_EXERCISE AIM_
Would you transcribe each entry exactly as it stands, omitting the pictures?

_PROVIDED ENTRIES_
BEGIN
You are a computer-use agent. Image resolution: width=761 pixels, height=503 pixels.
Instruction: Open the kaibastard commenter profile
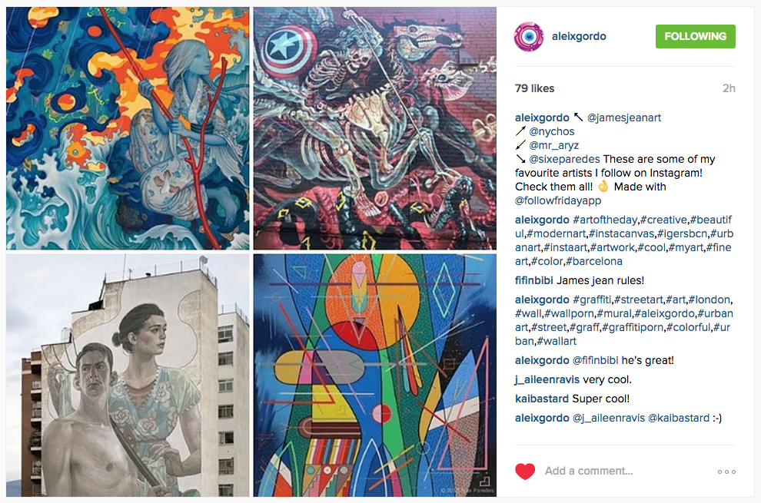tap(542, 399)
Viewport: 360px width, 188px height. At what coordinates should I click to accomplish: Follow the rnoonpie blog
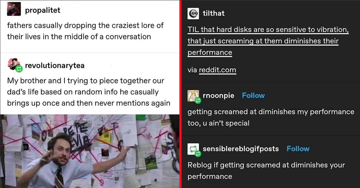coord(253,95)
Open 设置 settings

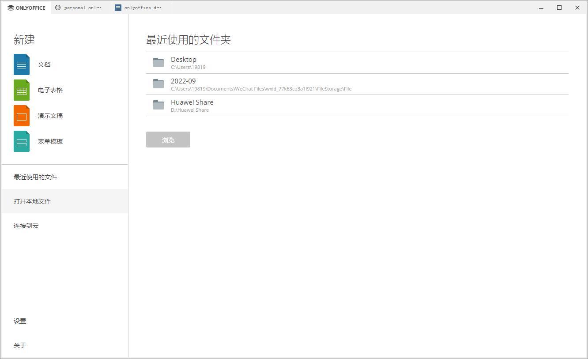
END
_RESPONSE BELOW_
You are a computer-use agent. Image resolution: width=761 pixels, height=503 pixels.
Instruction: Open the kaibastard commenter profile
tap(542, 399)
Viewport: 360px width, 188px height. At what coordinates should I click to accomplish: Follow the rnoonpie blog
coord(253,95)
Open 设置 settings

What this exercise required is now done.